The release today of the Australian Competition and Consumer Commission’s (ACCC) latest Gas Market Inquiry 2017-2020 report confirms that east coast gas prices remain below 2017 peaks, due largely to new supply entering the market.
“The ACCC finds that prices have eased since early 2017, with most offers in the range of $8-11/GJ. Producers – particularly the LNG projects – are delivering more gas to the local market,” said APPEA Chief Executive Dr Malcolm Roberts.
The September 2018 agreement between LNG producers and the Commonwealth ensures that uncontracted gas is offered to domestic customers first.
“In the past year, we have seen significant announcements from Arrow Energy, Shell Australia, Senex, Cooper Energy, Strike Energy, GLNG, Australia Pacific LNG, Origin Energy, Santos, ExxonMobil and BHP to bring on new gas supply,” Dr Roberts said.
The latest ACCC report confirms, yet again, that customers in New South Wales and Victoria are paying more for their gas because of state government restrictions on developing local gas resources. Importing gas from Queensland adds $2-$4/GJ to retail prices in the southern states.

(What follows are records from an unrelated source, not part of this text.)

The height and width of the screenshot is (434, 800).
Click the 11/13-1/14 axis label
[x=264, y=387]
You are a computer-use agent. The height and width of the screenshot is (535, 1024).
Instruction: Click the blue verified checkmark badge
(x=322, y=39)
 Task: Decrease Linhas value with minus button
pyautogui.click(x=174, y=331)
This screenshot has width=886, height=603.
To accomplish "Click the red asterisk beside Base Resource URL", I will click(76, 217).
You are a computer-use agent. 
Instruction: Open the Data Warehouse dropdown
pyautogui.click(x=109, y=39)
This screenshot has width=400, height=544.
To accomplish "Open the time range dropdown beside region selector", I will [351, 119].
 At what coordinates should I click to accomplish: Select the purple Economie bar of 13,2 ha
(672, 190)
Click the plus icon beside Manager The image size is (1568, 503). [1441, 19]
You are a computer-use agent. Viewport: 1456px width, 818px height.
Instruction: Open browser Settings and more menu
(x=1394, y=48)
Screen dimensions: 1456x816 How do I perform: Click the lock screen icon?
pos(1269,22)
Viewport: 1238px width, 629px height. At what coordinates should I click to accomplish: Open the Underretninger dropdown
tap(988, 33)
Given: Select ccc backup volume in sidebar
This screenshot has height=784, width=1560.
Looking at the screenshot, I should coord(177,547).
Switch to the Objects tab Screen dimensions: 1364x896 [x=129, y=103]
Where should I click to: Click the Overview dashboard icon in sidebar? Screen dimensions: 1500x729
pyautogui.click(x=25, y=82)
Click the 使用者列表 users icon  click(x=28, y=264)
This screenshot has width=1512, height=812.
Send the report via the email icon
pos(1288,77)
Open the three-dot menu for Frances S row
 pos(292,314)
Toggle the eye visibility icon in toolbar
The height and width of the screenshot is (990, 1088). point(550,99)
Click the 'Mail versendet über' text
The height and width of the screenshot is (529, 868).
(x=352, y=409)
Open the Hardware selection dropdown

As the ACCC noted in releasing the report:
The most material pricing benefits for domestic gas users are likely to come if additional lower‑cost gas is produced in the Southern States …
And, very importantly:
For this reason, we continue to urge state governments to adopt policies that consider and manage the risks of individual gas development projects, rather than implementing blanket moratoria and regulatory restrictions.
“Governments wanting lower gas prices, more investment and more diversity of supply have the solution to hand – follow the Northern Territory’s lead and support the safe, responsible development of the resources in their State.
“As we look to 2019 and beyond, it is time to shift the focus back to where it belongs – the need to ensure more gas supply and more gas suppliers. This should be the focus of all governments.”